Seems easy, right?  There are only two Office tools that have a chance at supporting me: PowerPoint and OneNote.  Neither suffices.

- PowerPoint is awful for point #1, because students ask questions, we go off on a tangent, and that means I run out of room on a slide.  My solution has been to put hidden buttons on my slides, so that I can call a macro to insert a blank slide after the current slide, and keep the conversation running on the following slide.  But what I really want is a way to have my PowerPoint content on a "slide" that can vertically scroll, infinitely, so that a single "slide" can capture the notes from an entire 5-10 minute conversation.
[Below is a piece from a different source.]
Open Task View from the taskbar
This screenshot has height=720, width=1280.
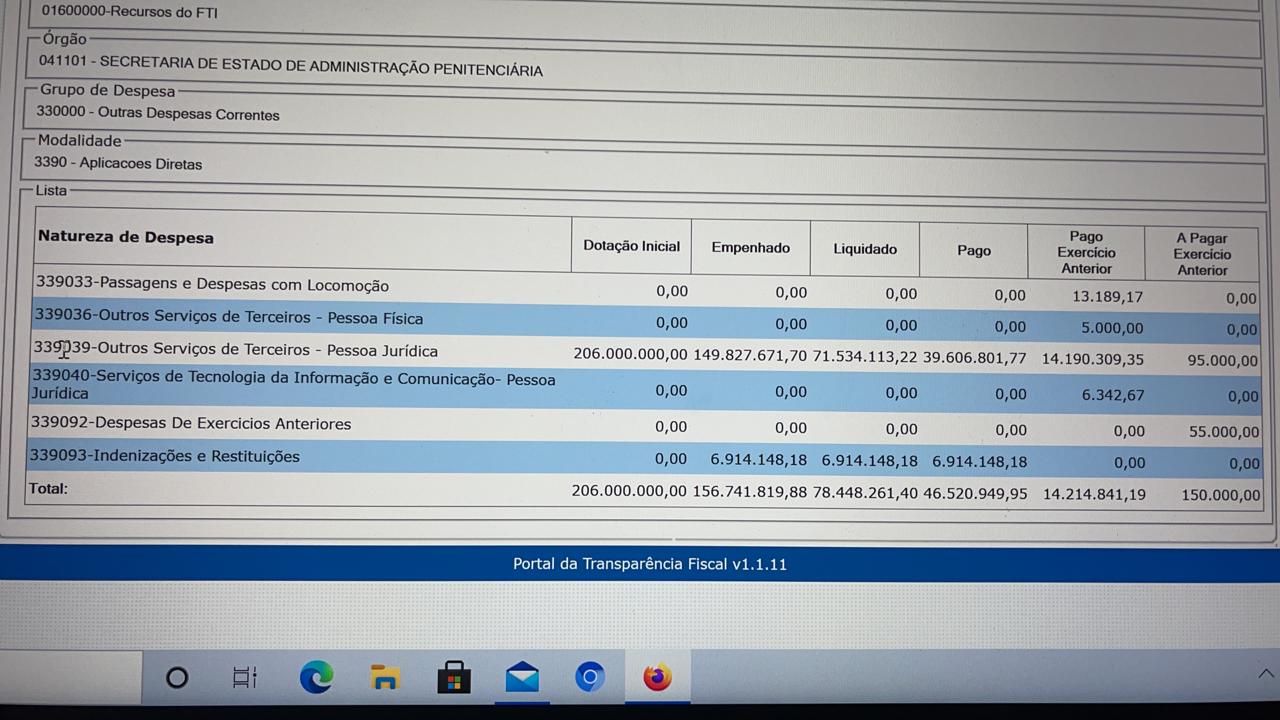[245, 678]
- For point #2: PowerPoint is OK for navigation (if you know the keyboard shortcuts, because inking and presenter mode don't mix).  OneNote is awful.  Also, OneNote lacks animations, which I use sparingly but critically (e.g., for quizzes).
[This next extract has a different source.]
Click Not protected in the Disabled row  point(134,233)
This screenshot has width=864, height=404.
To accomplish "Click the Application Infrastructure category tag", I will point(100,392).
- For point #3: again, OneNote fails for PDF export... I have to optimize my content for PDF export, or for an effective classroom experience.  I haven't found a way to optimize for both.

- For point #4, all I can do is Alt-Tab to VSCode.

 

Prior to reading about Fluid, I built my own tool to try to address these shortcomings.  It lets me extend slides vertically, infinitely.  It uses C3.js to present data graphs in an interactive fashion (I can zoom in on specific data, read off data points, etc).  It has an easier Ink UI than PowerPoint.  It has animations and pixel-perfect placement of svg lines, rectangles, text, etc (because aligning and animating an OS Page Table in PowerPoint is painful, due to its use of fractions of an inch as the unit of alignment).  I can embed arbitrary web content, e.g., to do live coding in repl.it.  For static content, I have automatic code syntax highlighting, LaTeX math rendering, and a bunch of other features.  I can run it on the web, or as a desktop app (via Electron).

 

If it's so great, why haven't I shared it with the world?  In two words: content creation.  Even with a simple markdown-like file format, it's still easier to use PowerPoint (with its wonderful chained keyboard shortcuts) for most of the gruntwork of putting content onto slides.  I'm probably two orders of magnitude slower at content creation with my tool, relative to PowerPoint.

 

To be fair, Microsoft probably shouldn't want to turn PowerPoint into The Ultimate Computer Science Lecture Platform (TM).  But imagine if I could take my presentation tool and connect it directly to Fluid content.  Isn't that the best of both worlds?  Anyone who has ever had to build an application in Excel and try to hide the fact that it was an Excel app, or who wants to use PowerPoint for a structured conversation instead of a lecture, or who wants to add some kind of interactivity that Office doesn't yet support, could just build their own UI and leverage Fluid content.

 

In short, this could be the next Visual Basic: a way for lots of people to casually program one-off solutions that leverage tried-and-true Microsoft components to solve real problems.  It's just the 2020 version, with interactivity, collaboration, and cloud at its core. 

 

If there's a plan for an API to Fluid content, which will make that vision come true, this is revolutionary.  And if there isn't a plan to make that vision come true, then someone from Microsoft should please contact me so I can pitch this idea to them in more detail!

Brass Contributor

It is what Teams needs when it introduces breakout  rooms*: each room would 'brainwrite' the ideas for its room's remit and the results would then be collated for the plenary meeting

 

* which I gather is a scheduled development

Copper Contributor

@Decomplexity I sure hope you're right about breakout rooms.  And it would be great if participants could move among those rooms without intervention by the host!

Copper Contributor

@DecomplexityI believe Zoom has that feature.

Brass Contributor

Yes @Zailani Asral - Zoom has breakout rooms, as does Webex (Zoom CEO Eric Yuan came from Webex...).

It seems odd that Teams - which is aimed at the corporate customer - assumes that meetings are a single group of people. 

Bronze Contributor
Brass Contributor

I must be clairvoyant: Teams development has just announced the availability of breakout rooms!

Bronze Contributor

@DecomplexityYep we do have breakout room and many other great features into teams now.